The Select Board voted to sign a 99-year ground lease with National Grid, allowing use of the company’s property without taking easements, at its meeting Wednesday night. The agreement relieves the town’s easements of National Grid’s property in exchange for the lease and settlement of the company’s litigation against the town.
“The real substantive issue which National Grid has held from day one is they have strongly preferred a ground lease option for the rail trail, not an easement taken by eminent domain for the rail trail. That is consistent with what they have done with other communities,” Select Board member Peter Spellios said.
In 2003, the town’s Recreational Train Study Committee studied the feasibility of constructing a multi-use bicycle and pedestrian trail that would start at the Commuter Rail station and run to the Marblehead town line. The committee reported that the project was “feasible” but would entail “significant challenges.”
Two years later, Town Meeting voted to approve Article 25, which allowed the town to acquire, through eminent domain, a recreational easement on the property extending 10 feet from the centerline of the corridor between the Swampscott Commuter Rail station and the Marblehead border at Seaview Avenue.
One of the easement’s conditions was to ensure that all necessary conditions for an eminent-domain taking of National Grid’s 7.6-acre property located between Stetson Avenue and Humphrey Street had been met.
According to the complaint, the original 2005 Town Meeting rail-trail vote preceded three others approving easements in 2006, 2009, and 2017, although National Grid alleged that the taking conditions had not yet been met.

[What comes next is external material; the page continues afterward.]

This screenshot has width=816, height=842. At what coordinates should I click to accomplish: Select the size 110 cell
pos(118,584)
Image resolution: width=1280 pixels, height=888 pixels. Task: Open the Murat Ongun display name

“The conditions remained unsatisfied, and the town had still not required an easement. Nonetheless, the Town Meeting renewed the authorization to acquire the easement again in 2009 by adopting Article 8,” the complaint stated.

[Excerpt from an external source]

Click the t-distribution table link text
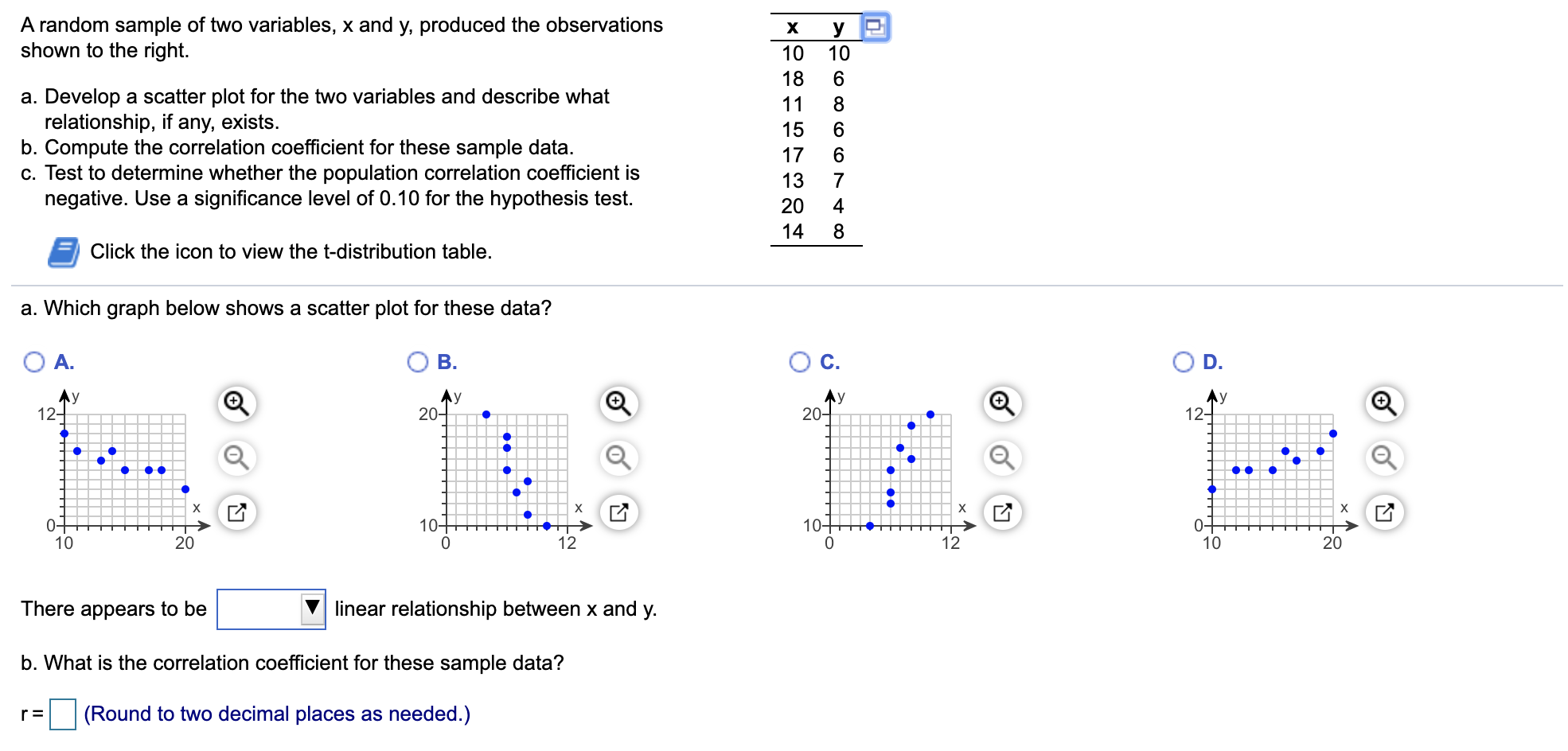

The town signed another order of permanent easements in 2019, which prompted National Grid to sue. The company claimed that although the town’s easements of the property were appraised at $1.4 million, the town only offered the company $100 in damages for the taking.
The settlement, which will go into effect once National Grid signs the 99-year ground-lease escrow agreement, will allow the company property rights, enabling it to make necessary repairs.
“This would meet the funding requirements and meet the requirements of National Grid to make sure National Grid has the controls that they need to make sure that the provisions of service, both now and in the future, are protected and they have the ability to make sure that there’s no interruption to their primary service,” Spellios said.